Of course, the detailed behavior of LP translation is so poorly constrained by the ANS that using LPs just squeezes the portability toothpaste from one end of the tube to the other, out through the nozzle, and onto your keyboard. You'd think it's toothpaste, but actually it's radioactive sludge. Don't touch it. Do go anywhere near it. Keep it away from kids, keep it away from adults without a hazmat suit.
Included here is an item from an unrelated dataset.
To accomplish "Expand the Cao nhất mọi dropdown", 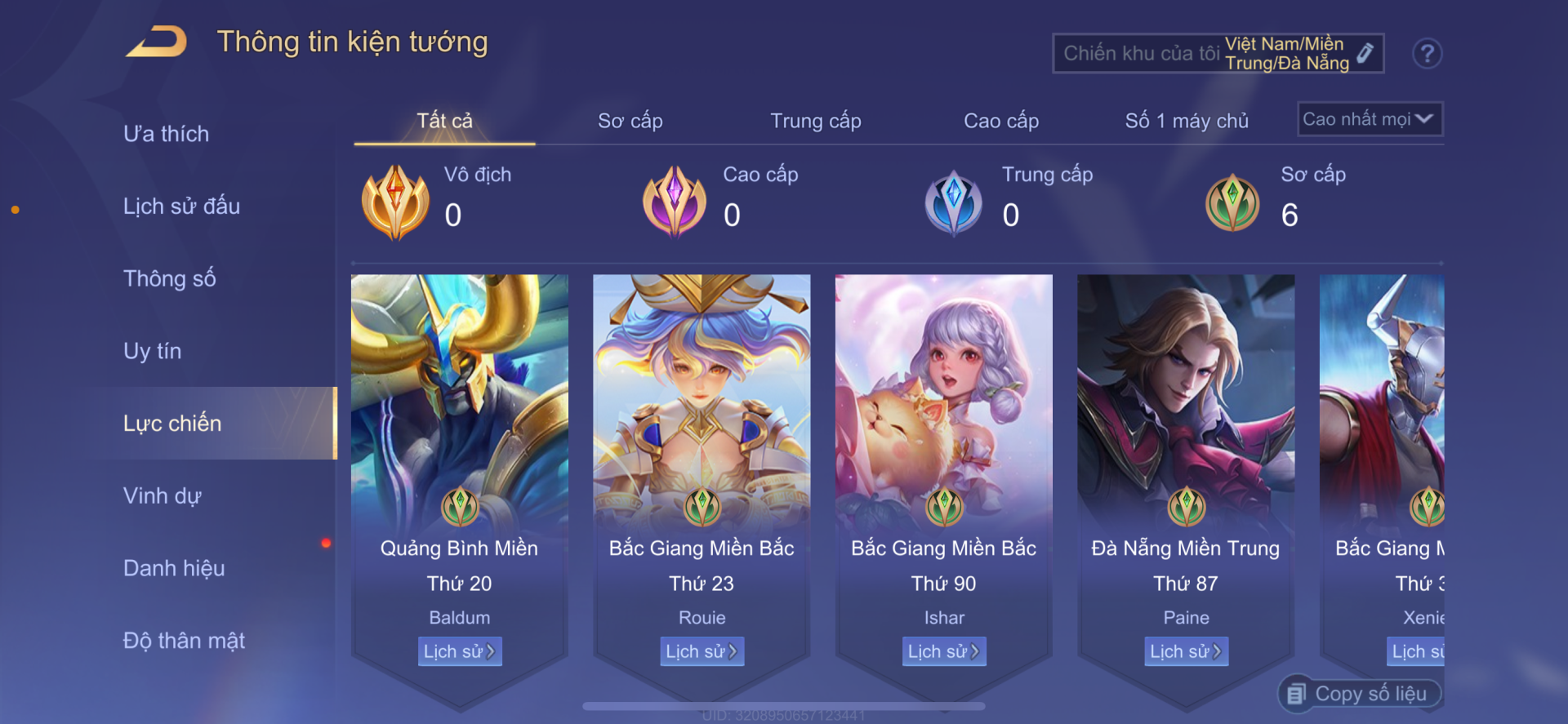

Making UIOP and ASDF work with "Logical" pathnames was hell. And it won't actually "work" that well: between limitations that SBCL enforces but not others implementations, quirks and bugs of many implementations, atrocious performance (guaranteed O(N)), and impossibility for non-gurus to configure, much less debug... it's 100% worse than using a variable and uiop:subpathname and/or pathname-translations, 100% of the time. Only valid use I've ever seen was to have location-independent debug information on CCL, but that was CCL-only magic. Oh yeah, did you know that it's impossible to not have a HOST? And on some implementation, the HOST will determine the syntax and various limitations, such that you cannot, conceivably, have a portable representation of pathname in CL, even less so in presence of Logical Pathnames? Not that any of the standard functions (especially NOT merge-pathnames, as you might like to believe) is designed to deal with relative pathnames properly. It took me months to get UIOP to kind of work correctly on portably most of the time for most of the cases on most implementations... but absolutely not, never, not possible using Logical Pathnames—UIOP will do its best, but the best isn't very good. —♯ƒ • François-René ÐVB Rideau •Reflection&Cybernethics• http://fare.tunes.org “There are just two rules of governance in a free society: Mind your own business. Keep your hands to yourself.” — P. J. O'Rourke
Logical pathnames were invented for the Lisp Machine. I believe the purpose was to introduce a level of indirection between pathnames as written in code (e.g. in 'defsystem' forms) and the actual physical locations, which could be on any machine on the LAN, running any of several operating systems. Then the choice of physical location would be a matter of site configuration, rather than requiring touching source code. I recall using logical pathnames on the LispM, and finding them clunky but not unusable. I believe much of the clunkiness originated from the fact that for the first several years of LispM development, the sources were kept on the MIT-AI PDP-10 running ITS, the aptly named Incompatible Timesharing System developed at MIT for its own use. ITS had a very restrictive filename syntax: IIRC, digits and uppercase letters only, with a 6-character limit. This, as I recall, allowed a filename to fit in a single 36-bit machine word. I haven't tried to use logical pathnames much in CL, so I don't have firsthand experience like Faré's, but I don't doubt his report. Perhaps they were usable as long as there was only one implementation, but for CL, there seems to have been a combination of them being underspecified and implementors not being familiar with how they worked on the LispM. -- Scott On Mon, Dec 15, 2025, 8:32 AM David Cooper <david.cooper@genworks.com> wrote:
Hi Faré, and thanks for remaining active on these mailing lists, I'm getting that you're spread thin these days.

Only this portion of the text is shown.